Konditionieren,Konditionierung

Aus dem naturwissenschaftlichen Verständnis der Verhaltenstherapie heraus entwickelten sich die ersten Methoden in der klassischen Verhaltenstherapie. Die beiden Hauptkonzepte sind:

Desensibilisierung (Joseph Wolpe, Hans-Jürgen Eysenk):

Das weitverbreitetste verhaltenstherapeutische Konzept sieht eine Verbindung zwischen Verhalten (z.B. Angst) und verhaltensauslösendem Reiz (z.B. Höhe). Wenn zu diesem auslösenden Reiz nun eine positive Reaktion konditioniert wird (z.B. das Gefühl beim Schokolade-Essen), wird der ursprüngliche Reiz vom Klienten nicht mehr mit negativen, sondern mit gewünschtem Verhalten verbunden.

Für diese “Gegenkonditionierung” werden verschiedene Methoden eingesetzt, die von “Angst in der Phantasie” (Der auslösende Reiz wird nicht real erlebt sondern nur vorgestellt) bis hin zum “Flooding” (Reizüberflutung: der auslösende Reiz wird mit höchster Intensität erlebt und durch die Begleitung durch den Therapeuten das konditionierte Verhalten langsam abgebaut) reichen.

- _Extrahierte Daten_:
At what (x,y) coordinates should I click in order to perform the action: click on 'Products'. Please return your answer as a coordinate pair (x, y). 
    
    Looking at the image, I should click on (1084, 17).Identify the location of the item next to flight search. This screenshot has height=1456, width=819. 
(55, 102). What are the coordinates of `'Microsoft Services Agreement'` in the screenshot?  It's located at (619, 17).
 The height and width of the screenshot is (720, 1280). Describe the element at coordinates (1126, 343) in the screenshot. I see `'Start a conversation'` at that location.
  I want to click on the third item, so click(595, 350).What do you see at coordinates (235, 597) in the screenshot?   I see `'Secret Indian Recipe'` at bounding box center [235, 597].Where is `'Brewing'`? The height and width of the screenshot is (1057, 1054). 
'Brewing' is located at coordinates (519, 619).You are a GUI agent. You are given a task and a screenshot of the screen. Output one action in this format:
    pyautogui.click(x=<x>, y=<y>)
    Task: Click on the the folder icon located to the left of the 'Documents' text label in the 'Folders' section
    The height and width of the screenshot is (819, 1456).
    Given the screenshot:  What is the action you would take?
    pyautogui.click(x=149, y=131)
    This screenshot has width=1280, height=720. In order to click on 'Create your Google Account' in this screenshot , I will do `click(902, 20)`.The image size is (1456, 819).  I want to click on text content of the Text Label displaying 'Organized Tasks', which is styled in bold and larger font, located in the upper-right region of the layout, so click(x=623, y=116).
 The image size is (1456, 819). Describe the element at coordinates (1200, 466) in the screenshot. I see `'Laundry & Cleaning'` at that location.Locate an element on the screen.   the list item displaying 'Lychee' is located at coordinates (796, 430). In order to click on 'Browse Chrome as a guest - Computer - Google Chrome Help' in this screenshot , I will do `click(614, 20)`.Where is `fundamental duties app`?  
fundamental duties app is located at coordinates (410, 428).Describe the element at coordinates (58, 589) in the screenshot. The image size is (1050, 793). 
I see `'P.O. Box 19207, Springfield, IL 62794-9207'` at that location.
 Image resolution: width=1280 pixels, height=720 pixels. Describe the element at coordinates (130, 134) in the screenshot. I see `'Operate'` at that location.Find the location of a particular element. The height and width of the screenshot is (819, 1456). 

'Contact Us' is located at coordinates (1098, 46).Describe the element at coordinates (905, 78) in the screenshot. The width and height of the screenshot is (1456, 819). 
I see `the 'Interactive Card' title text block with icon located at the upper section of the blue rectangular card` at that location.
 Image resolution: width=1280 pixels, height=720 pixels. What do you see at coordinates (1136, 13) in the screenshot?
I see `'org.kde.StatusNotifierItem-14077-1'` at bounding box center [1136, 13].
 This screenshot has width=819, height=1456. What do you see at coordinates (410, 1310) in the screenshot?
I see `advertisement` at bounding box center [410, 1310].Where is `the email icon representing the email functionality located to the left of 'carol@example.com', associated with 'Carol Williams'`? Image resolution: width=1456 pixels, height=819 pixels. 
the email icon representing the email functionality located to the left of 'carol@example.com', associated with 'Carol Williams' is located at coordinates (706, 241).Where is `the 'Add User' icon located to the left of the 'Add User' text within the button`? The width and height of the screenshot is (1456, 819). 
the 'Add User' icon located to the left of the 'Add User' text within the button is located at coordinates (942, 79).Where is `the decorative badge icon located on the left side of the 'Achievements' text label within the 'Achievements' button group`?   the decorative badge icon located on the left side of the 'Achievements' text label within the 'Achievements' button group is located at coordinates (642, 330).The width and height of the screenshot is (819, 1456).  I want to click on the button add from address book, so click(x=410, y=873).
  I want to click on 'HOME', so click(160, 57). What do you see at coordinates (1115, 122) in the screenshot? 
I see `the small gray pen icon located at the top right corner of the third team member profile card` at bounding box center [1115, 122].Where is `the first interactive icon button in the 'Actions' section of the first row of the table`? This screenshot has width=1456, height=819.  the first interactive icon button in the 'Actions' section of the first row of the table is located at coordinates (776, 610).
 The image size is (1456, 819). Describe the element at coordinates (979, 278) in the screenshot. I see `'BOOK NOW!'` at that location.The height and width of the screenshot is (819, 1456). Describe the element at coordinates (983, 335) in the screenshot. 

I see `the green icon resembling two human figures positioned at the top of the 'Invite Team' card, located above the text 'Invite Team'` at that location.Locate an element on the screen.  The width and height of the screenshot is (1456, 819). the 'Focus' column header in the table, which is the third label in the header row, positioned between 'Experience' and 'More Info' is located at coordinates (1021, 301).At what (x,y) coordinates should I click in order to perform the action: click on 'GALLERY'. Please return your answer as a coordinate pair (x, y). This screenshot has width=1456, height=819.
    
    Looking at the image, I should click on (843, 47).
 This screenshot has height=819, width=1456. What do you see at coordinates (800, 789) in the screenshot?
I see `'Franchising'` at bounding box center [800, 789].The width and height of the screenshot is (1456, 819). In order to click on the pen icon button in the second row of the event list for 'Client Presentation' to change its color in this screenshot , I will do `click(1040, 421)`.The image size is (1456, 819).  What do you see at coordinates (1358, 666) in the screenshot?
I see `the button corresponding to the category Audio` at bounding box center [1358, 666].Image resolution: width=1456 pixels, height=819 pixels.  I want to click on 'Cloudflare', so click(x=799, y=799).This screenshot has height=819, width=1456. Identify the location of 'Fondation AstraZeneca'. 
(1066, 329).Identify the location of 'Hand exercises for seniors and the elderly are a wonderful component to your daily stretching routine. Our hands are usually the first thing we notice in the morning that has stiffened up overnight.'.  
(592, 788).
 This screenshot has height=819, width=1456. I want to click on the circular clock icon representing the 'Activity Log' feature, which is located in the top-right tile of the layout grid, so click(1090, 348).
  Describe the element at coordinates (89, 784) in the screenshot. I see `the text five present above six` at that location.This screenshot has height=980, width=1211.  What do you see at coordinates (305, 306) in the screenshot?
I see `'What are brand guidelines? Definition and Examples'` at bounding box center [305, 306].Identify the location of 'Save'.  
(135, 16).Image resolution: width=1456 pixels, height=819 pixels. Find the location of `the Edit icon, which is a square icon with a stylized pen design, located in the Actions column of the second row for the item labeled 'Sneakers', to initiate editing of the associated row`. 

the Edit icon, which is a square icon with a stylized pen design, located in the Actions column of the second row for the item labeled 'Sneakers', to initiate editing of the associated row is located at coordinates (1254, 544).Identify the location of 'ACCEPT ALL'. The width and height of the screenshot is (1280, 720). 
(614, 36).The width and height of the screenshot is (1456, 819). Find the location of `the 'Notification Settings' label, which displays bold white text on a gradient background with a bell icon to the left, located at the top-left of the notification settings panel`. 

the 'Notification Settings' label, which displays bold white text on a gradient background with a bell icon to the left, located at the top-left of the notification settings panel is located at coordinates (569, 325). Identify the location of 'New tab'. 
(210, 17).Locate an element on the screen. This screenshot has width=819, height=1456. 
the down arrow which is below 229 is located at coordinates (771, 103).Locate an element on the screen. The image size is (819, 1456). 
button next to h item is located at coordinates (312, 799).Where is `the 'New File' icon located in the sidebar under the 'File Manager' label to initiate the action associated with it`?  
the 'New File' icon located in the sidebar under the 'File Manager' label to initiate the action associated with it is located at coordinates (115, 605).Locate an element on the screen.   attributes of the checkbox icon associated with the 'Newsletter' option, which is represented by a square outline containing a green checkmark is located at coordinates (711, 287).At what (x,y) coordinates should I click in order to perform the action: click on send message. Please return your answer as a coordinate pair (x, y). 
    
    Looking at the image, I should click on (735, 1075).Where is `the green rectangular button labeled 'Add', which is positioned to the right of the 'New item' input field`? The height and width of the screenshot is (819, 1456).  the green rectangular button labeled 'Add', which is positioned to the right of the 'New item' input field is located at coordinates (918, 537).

- _Aufgabe_: Schreibe den Text über Konditionierung in der Verhaltenstherapie weiter und knüpfe dabei an seinen letzten Satz an.

- _Ergebnis_:
In der Praxis werden diese Methoden hauptächlich bei der Behandlung von Ängsten, Neurosen oder psychosomatischen Reaktionen eingesetzt. Effekte stellen sich meist rasch ein, jedoch beschreibt eine Kritik an der Wirkungsweise einen Gewöhnungseffekt der Klienten an den neuen Reiz, der nach der Therapie nachlassen kann.

Operante Ansätze (Burrhus F. Skinner):

Hier werden positive Verstärker als Belohnung von “gewünschtem Verhalten” bzw. negative Verstärker als Bestrafung von “unerwünschtem Verhalten” eingesetzt. Diese operante (auch “instrumentelle”) Konditionierung wird vor allem angewandt, wenn Verhalten verändert oder neu aufgebaut werden soll.

Die bekannteste Methode sind sogenannte “Token-Programme”: Die Belohnung erfolgt mittels Münzen (Token), die dann gesammelt gegen etwas anderes eingetauscht werden können (z.B. Kino-Besuch, Eis-Essen …), was den eigentlichen Verstärker darstellt.
Auch hier ist die Möglichkeit jedoch recht hoch, dass das “erwünschte Verhalten” nach dem Token-Programm bald wieder nachlässt.